Subordinasi/Penomorduaan,yaitu anggapan bahwa salah
satu jenis kelamin dianggap lebih rendah dari jenis kelamin yang lain. Contoh
dari hal ini adalah bahwa wanita dianggap sebagai ‘Konco Wingkin’ (hanya
bekerja di dapur), maka wanita dianggap lebih rendah dari laki-laki yang
bekerja diwilayah publik.
c.
Marginalisasi/Peminggiran, adalah kondisi atau proses
peminggiran salah satu jenis kelamin dari pekerjaan utama. Misalnya
perkembangan teknologi yang diiringi dengan penggunaan mesin-mesin yang
sebagian besar dioperasikan oleh laki-laki kini menggantikan pekerjaan manual
yang biasanya dilakukan oleh perempuan.
d.
Kekerasan/Violence,yaitu suatu serangan baik
terhadap fisik maupun non fisik atau psikologis seseorang yang bisa terjadi di
mana saja.
C.
PEMBAHASAN
Studi Kasus
Kasus 1
PT Gudang Garam tidak terlalu serius
menanggapi tuntutan buruhnya. Sekitar 4000 buruh di PT Gudang Garam yang
tergabung dalam Serikat Buruh Muslimin Indonesia (Sarbumusi) PT gudang Garam,
tidak ditanggapi serius oleh perusahaan. Terbukti ajakan dialog oleh pengurus
sarbumusi ditolak.
Mengenai sistem pembagian bonus, para buruh
PT Gudang Garam meminta agar sistemnya dikembalikan ke pola lama. Mereka
menganggap pola lama lebih cocok karena pekerja diperlakukan baik. Misal, buruh
wanita yang cuti hamil tetap mendapat bonus. Sebaliknya dalam pola baru, mereka
yang cuti hamil tidak berkesempatan mendapat bonus.
Salah seorang tenaga kerja wanita PT Gudang Garam yang
bekerja dibagian penggilingan rokok dan telah mengabdi selama 15 tahun
(menduduki golongan A2) memberikan kesaksian bahwa jika dia bekerja dalam
keadaan sehat dan mampu menggiling banyak rokok, maka dia bisa mendapatkan upah
yang besar. Namun, jika ia dalam keadaan kurang sehat, ia hanya bisa
mendapatkan uang sebesar Rp. 90.000,00/minggu.
Kasus 2
Adanya fakta bahwa jumlah
tenaga kerja wanita pada perusahaan PT Gudang Garam kediri lebih banyak dari
pada tenaga kerja laki-laki. Perbandingannya adalah tenaga kerja wanita kurang
lebih 70 % sedangkan tenaga kerja laki-laki kurang lebih 30%.

____

» Arahan
Salin kembali bagian teks tentang kasus PT Gudang Garam dari "Mengenai sistem pembagian" hingga "sebesar Rp. 90.000,00/minggu.", dengan mengganti "bonus" menjadi "insentif". Daftar di bawah ini tidak berkaitan dengan teks di atas.

____

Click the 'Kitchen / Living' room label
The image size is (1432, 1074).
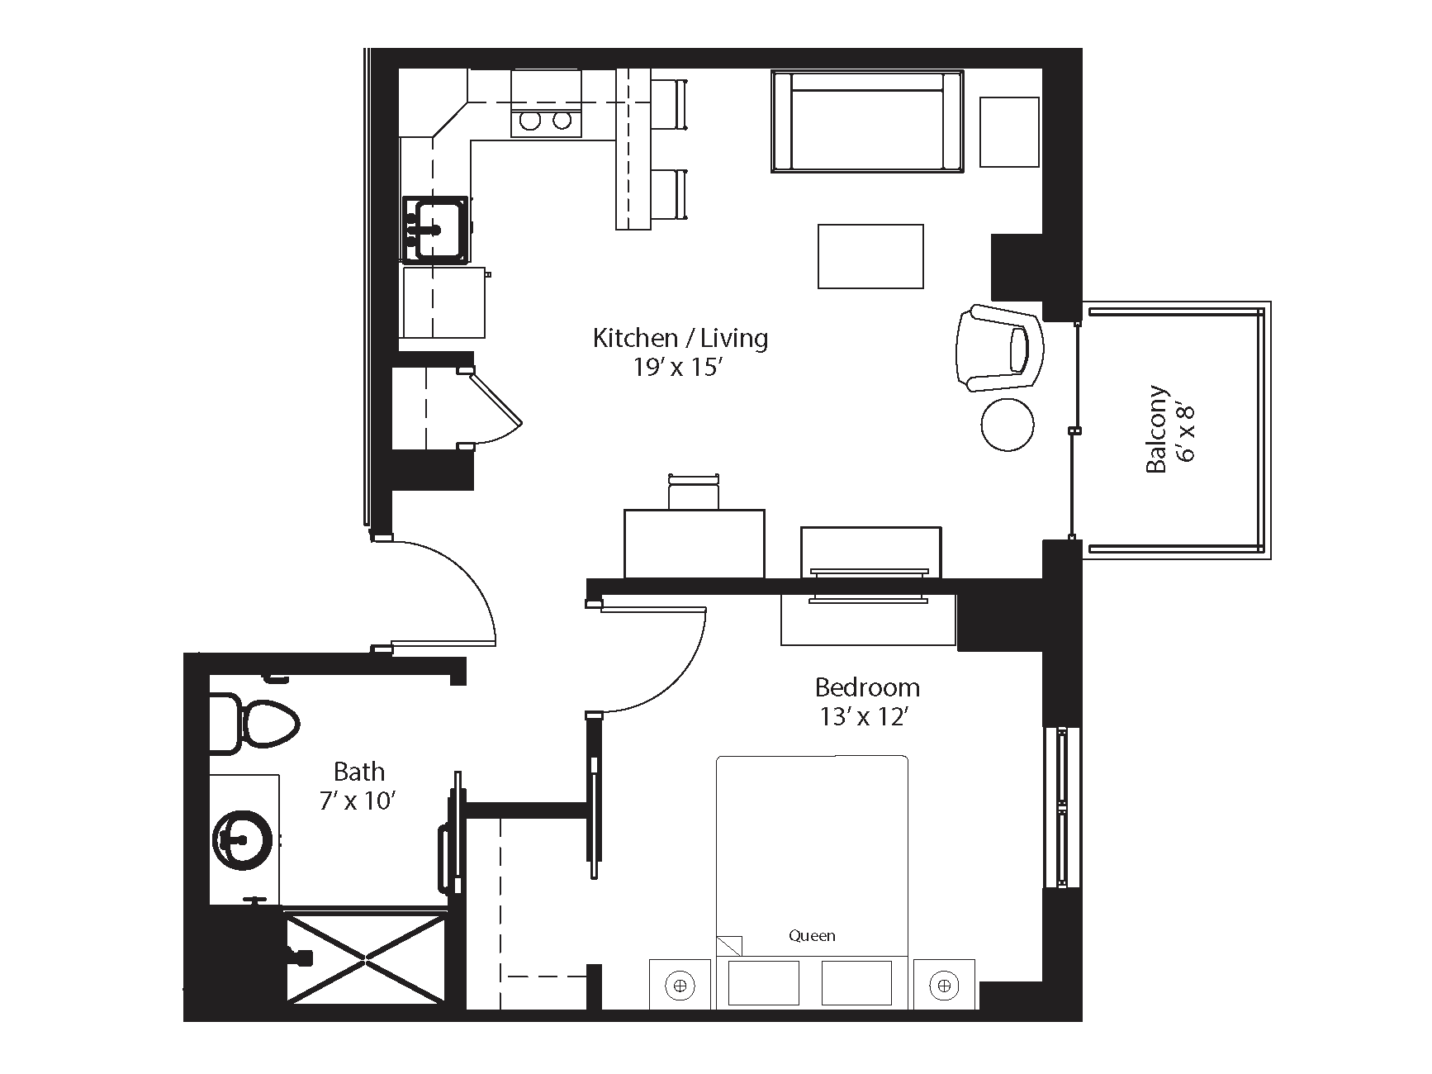click(680, 338)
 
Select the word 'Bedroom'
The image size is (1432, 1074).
click(867, 687)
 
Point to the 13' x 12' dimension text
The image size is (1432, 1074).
click(865, 716)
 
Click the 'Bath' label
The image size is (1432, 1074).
click(359, 772)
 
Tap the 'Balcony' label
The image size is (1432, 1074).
click(1157, 430)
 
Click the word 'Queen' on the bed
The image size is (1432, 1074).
click(812, 936)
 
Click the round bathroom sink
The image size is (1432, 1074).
click(243, 840)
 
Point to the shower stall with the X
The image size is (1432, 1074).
click(367, 958)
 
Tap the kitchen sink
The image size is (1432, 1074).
click(435, 228)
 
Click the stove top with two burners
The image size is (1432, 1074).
click(546, 121)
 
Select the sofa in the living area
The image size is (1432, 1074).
click(867, 121)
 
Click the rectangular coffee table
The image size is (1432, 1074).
click(870, 256)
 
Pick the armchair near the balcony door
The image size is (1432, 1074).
click(999, 348)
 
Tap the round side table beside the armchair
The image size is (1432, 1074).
click(1008, 425)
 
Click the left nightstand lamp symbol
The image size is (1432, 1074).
click(680, 985)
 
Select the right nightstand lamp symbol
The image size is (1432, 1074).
click(944, 985)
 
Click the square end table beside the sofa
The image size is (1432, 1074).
click(1009, 132)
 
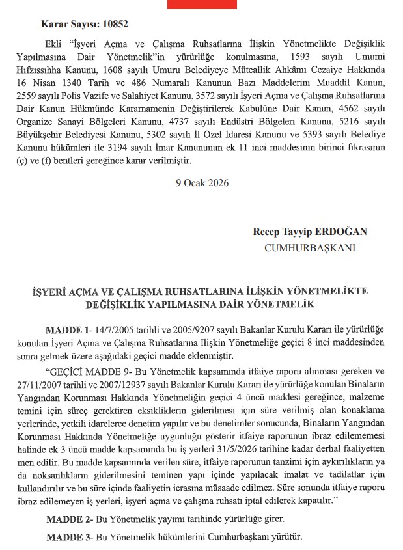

____

» Hasil
Mengenai sistem pembagian insentif, para buruh
PT Gudang Garam meminta agar sistemnya dikembalikan ke pola lama. Mereka
menganggap pola lama lebih cocok karena pekerja diperlakukan baik. Misal, buruh
wanita yang cuti hamil tetap mendapat insentif. Sebaliknya dalam pola baru, mereka
yang cuti hamil tidak berkesempatan mendapat insentif.
Salah seorang tenaga kerja wanita PT Gudang Garam yang
bekerja dibagian penggilingan rokok dan telah mengabdi selama 15 tahun
(menduduki golongan A2) memberikan kesaksian bahwa jika dia bekerja dalam
keadaan sehat dan mampu menggiling banyak rokok, maka dia bisa mendapatkan upah
yang besar. Namun, jika ia dalam keadaan kurang sehat, ia hanya bisa
mendapatkan uang sebesar Rp. 90.000,00/minggu.